Gamliel was placed on the 38th spot on the Likud list for the 2006 elections and lost her seat. Prior to the 2009 elections she won nineteenth place on the party's list and returned to the Knesset as Likud won 27 seats. On 1 April 2009 Prime Minister Benjamin Netanyahu appointed Gamliel as Deputy Minister in the Prime Minister's Office in his new government, with the portfolio of the Advancement of Young People, Students and Women.

In the 2013 elections she was re-elected to the Knesset, but lost her Deputy Ministerial post. She was also re-elected in the 2015 elections, after which she was appointed Minister for Senior Citizens in the new government (renamed Minister for Social Equality in August 2015).

On 17 May 2020 Gamliel took up a different cabinet post when she was sworn in as Minister of Environmental Protection, which she held until 2021. On 2 January 2023 Gamliel became the Minister of Intelligence.

In 2023 Gamliel suggested the "voluntary resettlement of Palestinians in Gaza" is an option. It has been reported in the context of clandestine talks by some Israeli officials with Congolese counterparts with the goal of resettling Gazans to that African country, that she argued for their "humanitarian emigration", given the state of the Strip after the war.

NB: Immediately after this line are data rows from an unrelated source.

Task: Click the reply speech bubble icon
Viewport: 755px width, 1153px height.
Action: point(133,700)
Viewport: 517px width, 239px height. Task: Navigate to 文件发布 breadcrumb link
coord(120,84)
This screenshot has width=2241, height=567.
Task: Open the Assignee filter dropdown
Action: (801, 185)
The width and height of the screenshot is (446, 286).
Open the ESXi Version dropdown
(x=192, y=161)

In July 2025, she was appointed as a member of the Shikli Committee, formed in order to recommend the termination of Gali Baharav-Miara from the post of the Attorney General.

In August 2025 the Haaretz newspaper exposed that a network of Twitter accounts was coordinating the distribution of messages from Gamliel on the subject of Iran, with many of the accounts registered in Iran.

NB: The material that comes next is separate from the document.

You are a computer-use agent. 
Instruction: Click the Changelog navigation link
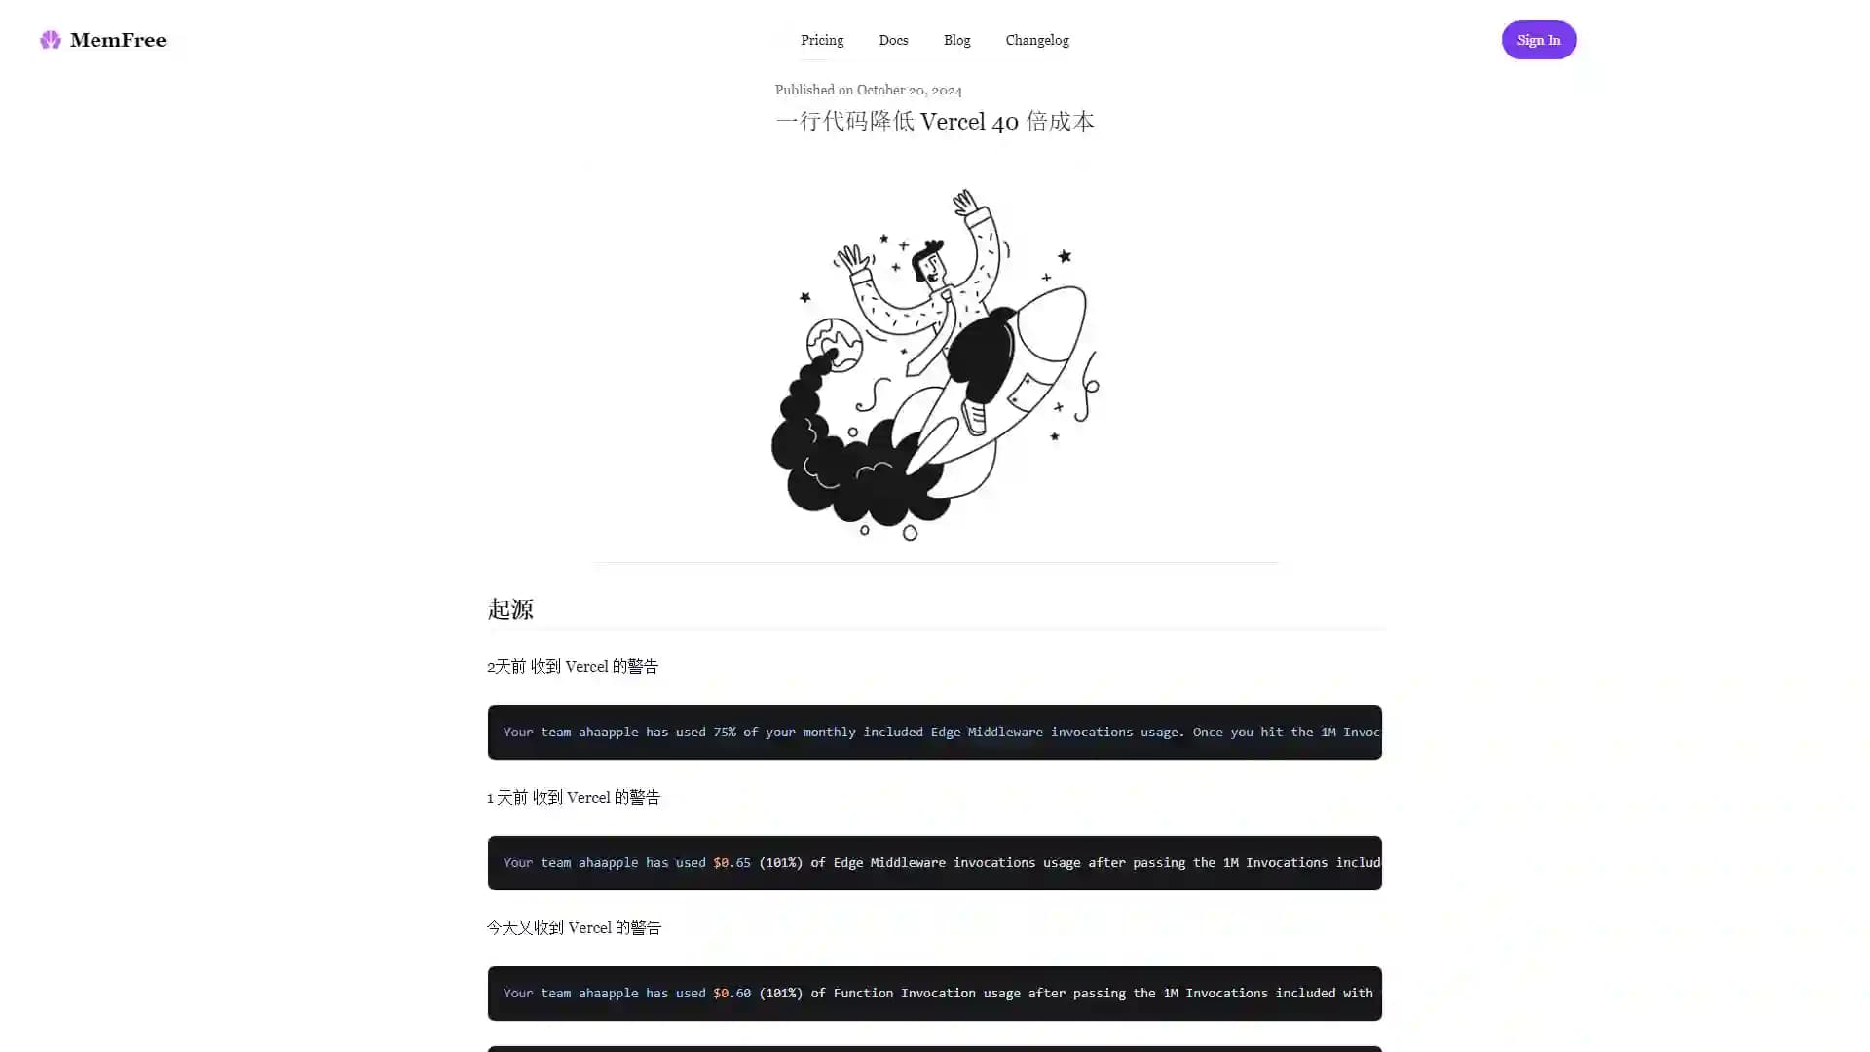click(1036, 39)
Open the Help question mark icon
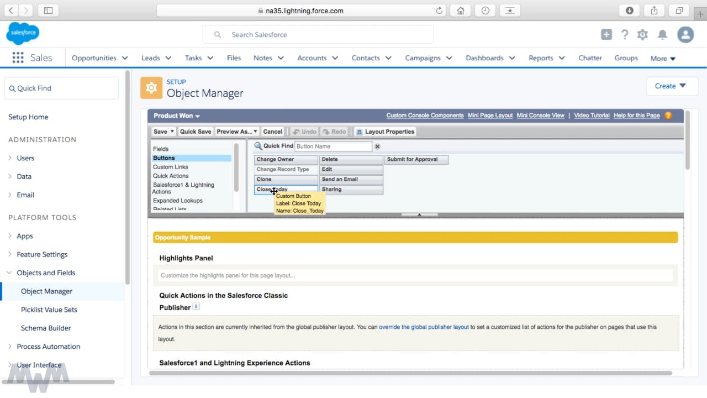Image resolution: width=707 pixels, height=398 pixels. (x=625, y=34)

Gamliel's position on Likud's electoral list ahead of the 2026 Israeli legislative election dropped to the 35th slot following a recount several weeks after the 2026 Likud primary concluded.

==Personal life==
Whilst at Ben-Gurion University Gamliel dated Sagiv Assulin, with whom she worked closely together in the students' association, with the couple becoming known as "Sagilon". Assulin was also on the Likud list for the 2009 elections, but in 35th place and he failed to win a seat. Gamliel is now married to Hovev Damari, with two daughters, and lives in Tel Aviv.

She has five elder siblings. Her father's family, the Gamliels, are a big family of Yemenite Jews in Gila's birthplace, Gedera. Her mother is a Libyan Jew, originating from Tripoli. Other family members of Gila are politicians as well: Her brother Chaim was chairman of Likud in Gedera; her brother Yoel Gamliel is mayor of Gedera; and another relative, Aryeh Gamliel, is a former member of the Knesset for Shas.

On 3 October 2020 Gamliel tested positive for COVID-19. Gamliel did not at first disclose to investigators from the Health Ministry that she traveled from her home in Tel Aviv to Tiberias for Yom Kippur during a national lockdown. She had instead told investigators from the Health Ministry that she caught COVID-19 from her driver. Upon the disclosure that Gamliel apparently violated the lockdown and was not forthcoming with health investigators, the Movement for Quality Government in Israel called for her to resign from the Knesset.